MedTech M&A Tips from the Front Lines

S2N recently hosted an informal gathering of emerging med tech CEOs, a sort of group therapy session for people suffering from a form of temporary insanity that makes one want to be a healthcare entrepreneur. Two of the participating CEOs, Christopher von Jako, Ph.D. and Edward Kerslake, had sold their companies in 2014 for a combined $500M+. Chris and Ed kicked off a lively discussion of lessons learned from the M&A trail.  Without getting into too much detail (what happens at S2N stays at S2N), the group offered some sharable wisdom on approaching, enduring, and succeeding in the medical device M&A game.

Run a tight ship

Companies that buy emerging med techs are usually quite experienced at due diligence, and know all the rocks to look under for valuation busters.  If you see a strategic exit in your future, pay special attention to regulatory and quality documentation, as well as contracts with customers, distributors, suppliers, and so on.  You may also consider having a litigator ‘attack’ your patents so you can uncover and patch holes in your IP early on. “Everything imaginable will get scrutinized during diligence.”

Always keep your pitch book fresh

Smallco pitch decks tends to get dusted off and revised when management is gearing up for a fundraise. The exit experts recommended keeping that PowerPoint updated at all times, and taking every opportunity to practice delivering the pitch along the way.  “You might not have a lot of time to pull this together when opportunity knocks.”

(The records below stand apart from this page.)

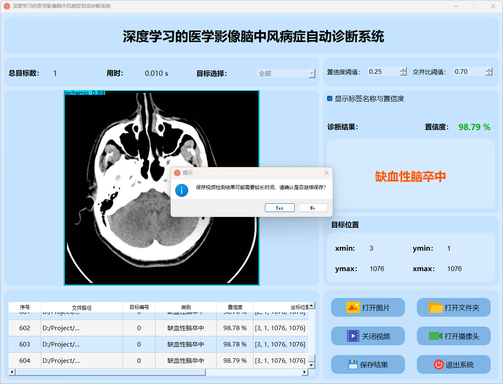
Task: Click the red power exit system icon
Action: (438, 364)
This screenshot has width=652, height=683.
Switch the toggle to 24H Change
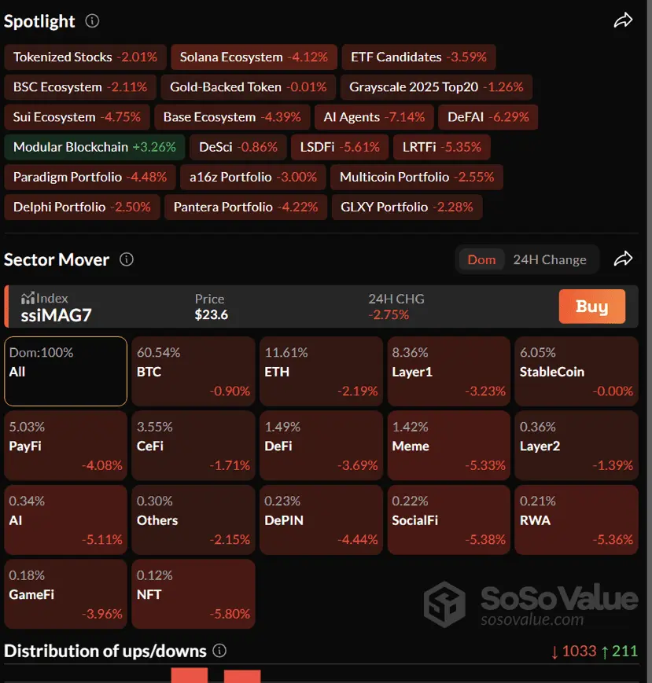pos(549,259)
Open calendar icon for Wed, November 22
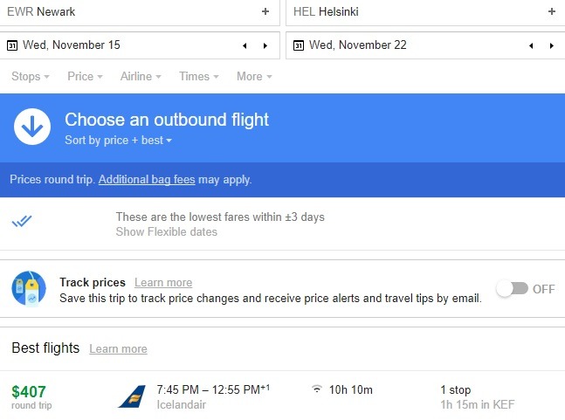565x420 pixels. tap(299, 45)
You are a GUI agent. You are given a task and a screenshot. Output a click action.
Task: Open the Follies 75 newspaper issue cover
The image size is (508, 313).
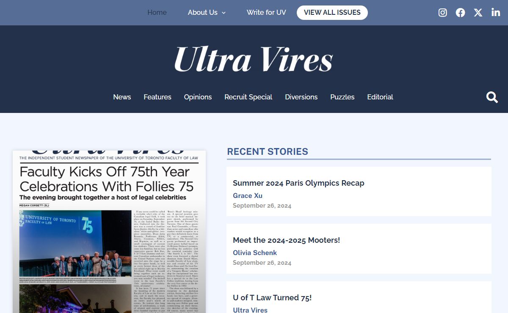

Build relationships with investment banks

Even if you aren’t in selling mode, it’s good to know the who’s who of investment banks, particularly which i-banks are working with which strategics.  The experts suggested getting an investment bank involved about 6 months before you want to sell.  “A good investment bank will do a lot of work to earn the business, and their involvement can help validate the credibility of your company.”

Have a selling price in mind

While the investment banks are very motivated to do deals, they aren’t necessarily incentivized to get the best price.  Small-co’s should develop and maintain a rigorous pro forma justifying their desired acquisition price; key valuation drivers in the pro forma include revenue growth rates and synergy value for the acquirer.  “It’s best to go in a little high and get talked down.”

Keep the M&A inner circle small

It’s hard enough to run an emerging med tech company – harder still if half the employees are distracted with diligence or rumors of an acquisition.  To protect on-going operations, the experts suggest limiting the number of employees pulled into diligence activities, and keeping interactions with potential buyers low profile, e.g. hosting them at the company only after 6:30pm. “The fewer people that know and are involved, the less chance of a leak and distraction.”

Maintain the momentum

Any successful exit requires a champion (at least one) at the acquiring company who will push for the transaction and make things happen; companies don’t make acquisitions, people do. Identifying and nurturing those advocates is critical, and so is making sure the deal closes on their watch. “A key champion can move on from the company and then you are stuck.”

The meeting wrapped up with someone offering the old axiom, “Companies are bought, not sold.” Honestly not everyone in the room was nodding in vigorous agreement to that one. However, whether you think you have the power to push a sale or not, playing it cool with the strategics can be a wise bet.  “Position your interactions with them as updates, but always stay in touch.”